**What is needed:** In the records, swap "character counter" for "text counter" in the stretch from the line containing "Given: Click the 0/500 character counter" through the line containing "Looking at the". Leave everything else unchanged, give only those lines, and leave the pictures out.

────

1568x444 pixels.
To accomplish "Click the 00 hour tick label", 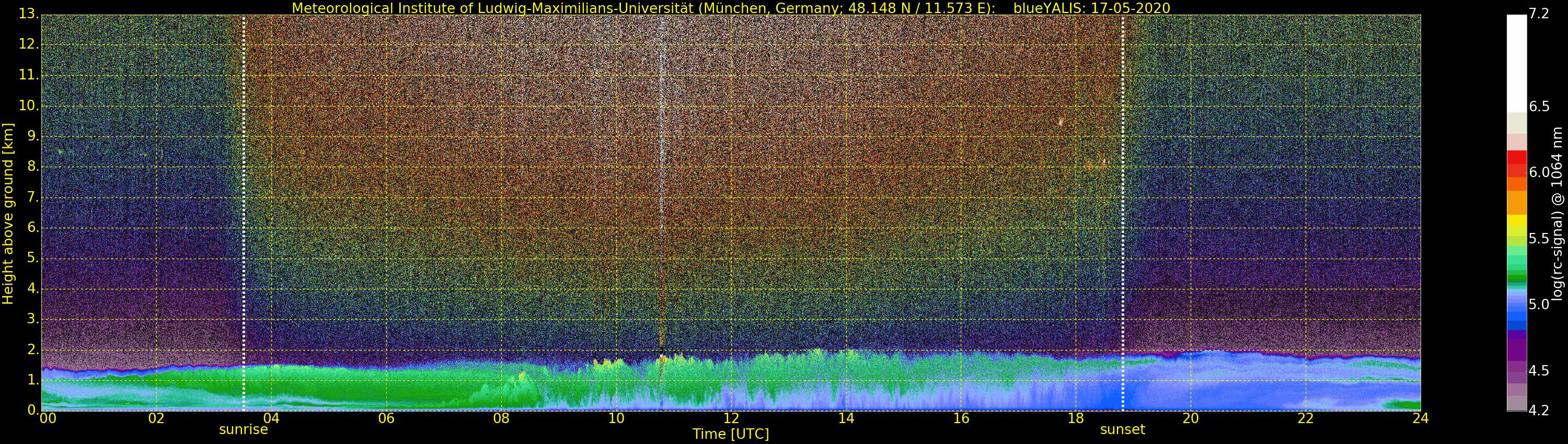I will pyautogui.click(x=48, y=418).
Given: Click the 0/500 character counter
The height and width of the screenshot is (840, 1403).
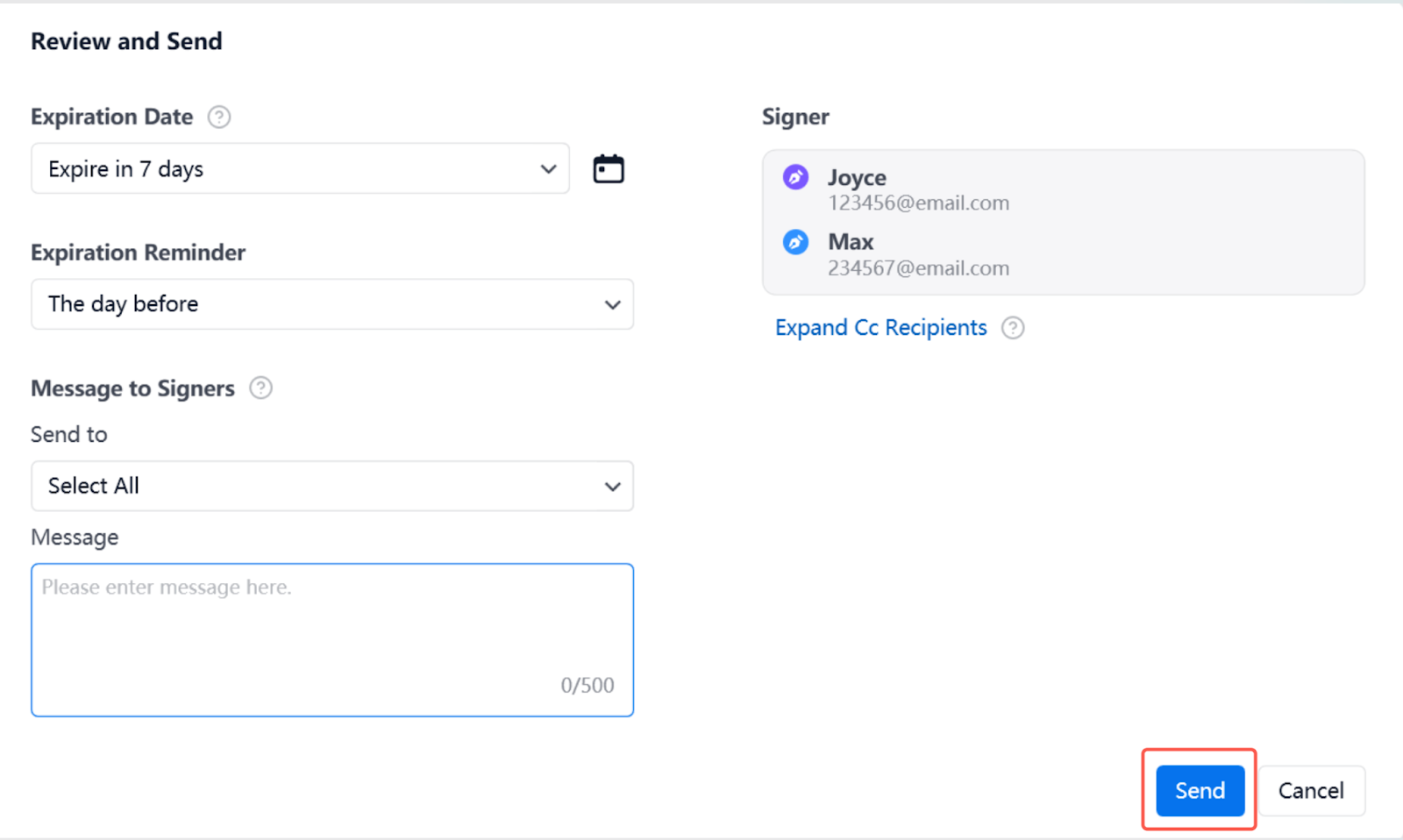Looking at the screenshot, I should pyautogui.click(x=587, y=685).
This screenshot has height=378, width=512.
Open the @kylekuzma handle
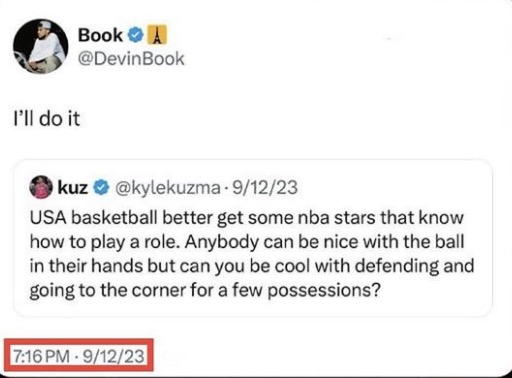click(x=168, y=188)
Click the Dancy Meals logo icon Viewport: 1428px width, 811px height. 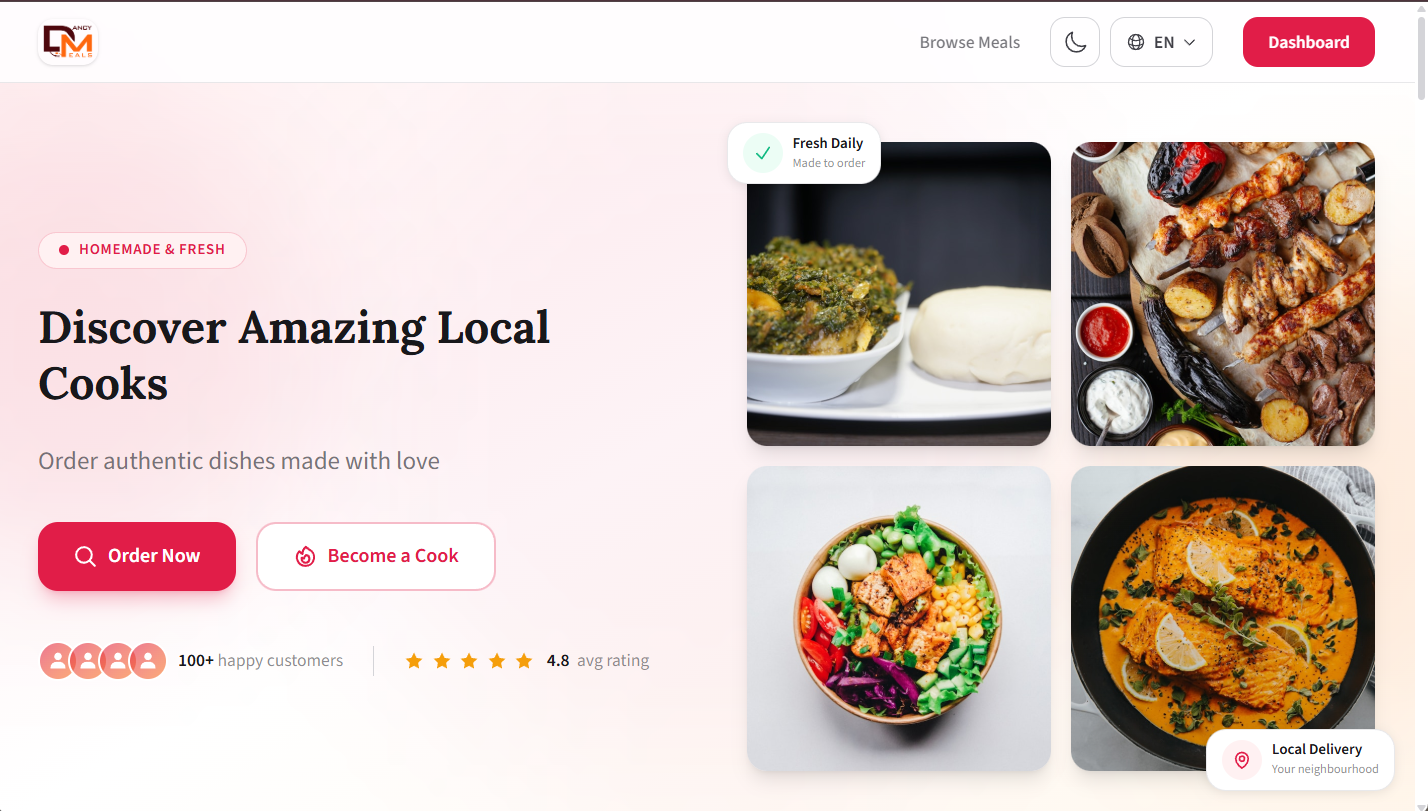click(68, 42)
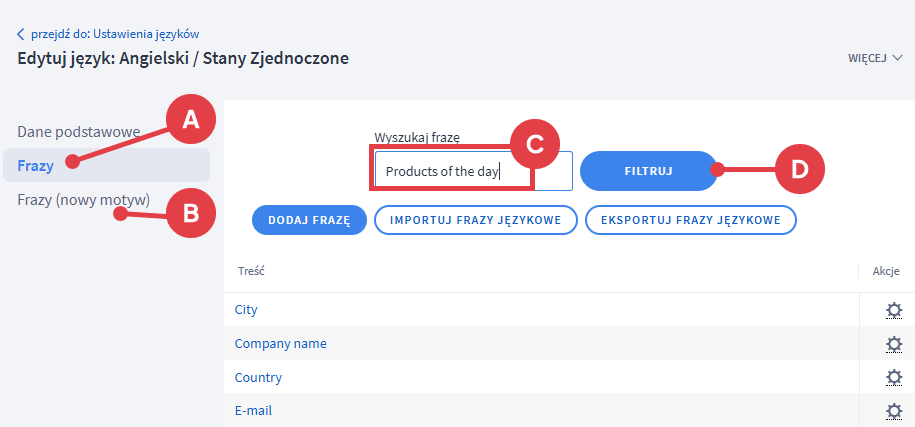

────

**Result of the exercise:**
Given: Click the 0/500 text counter
The height and width of the screenshot is (840, 1403).
Looking at the screenshot, I should pyautogui.click(x=587, y=685).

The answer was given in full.